Pixel coordinate grounding data
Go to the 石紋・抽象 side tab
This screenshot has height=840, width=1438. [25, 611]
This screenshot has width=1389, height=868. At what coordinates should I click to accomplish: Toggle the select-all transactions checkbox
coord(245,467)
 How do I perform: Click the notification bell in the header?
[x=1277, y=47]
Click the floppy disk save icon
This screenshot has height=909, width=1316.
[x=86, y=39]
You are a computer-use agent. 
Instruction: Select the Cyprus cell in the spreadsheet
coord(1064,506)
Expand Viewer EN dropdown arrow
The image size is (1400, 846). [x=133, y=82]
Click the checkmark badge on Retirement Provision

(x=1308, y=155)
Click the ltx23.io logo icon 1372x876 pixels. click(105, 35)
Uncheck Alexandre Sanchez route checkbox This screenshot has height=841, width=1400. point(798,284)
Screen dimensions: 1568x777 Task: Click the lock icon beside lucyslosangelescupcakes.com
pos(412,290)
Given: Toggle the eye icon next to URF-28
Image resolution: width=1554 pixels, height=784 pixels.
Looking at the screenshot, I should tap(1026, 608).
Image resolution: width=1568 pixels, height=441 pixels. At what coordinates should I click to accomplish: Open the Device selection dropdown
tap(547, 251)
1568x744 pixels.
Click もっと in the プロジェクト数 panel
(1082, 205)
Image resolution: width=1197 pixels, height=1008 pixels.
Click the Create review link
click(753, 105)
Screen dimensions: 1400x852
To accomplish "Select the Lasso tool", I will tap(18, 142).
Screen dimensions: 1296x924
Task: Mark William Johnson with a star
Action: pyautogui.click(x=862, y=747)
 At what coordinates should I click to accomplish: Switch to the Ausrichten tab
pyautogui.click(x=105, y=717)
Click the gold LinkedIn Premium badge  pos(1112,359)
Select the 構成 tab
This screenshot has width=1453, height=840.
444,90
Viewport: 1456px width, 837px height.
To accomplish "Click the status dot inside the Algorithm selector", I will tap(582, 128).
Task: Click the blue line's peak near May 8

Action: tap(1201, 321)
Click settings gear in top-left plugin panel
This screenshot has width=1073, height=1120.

▶ Required action
Please retype the records above starting with the line that contains "Click settings gear in top-left plugin panel" and stopping after the last line, changing nothing.

▶ Reply to the task
Click settings gear in top-left plugin panel
This screenshot has width=1073, height=1120.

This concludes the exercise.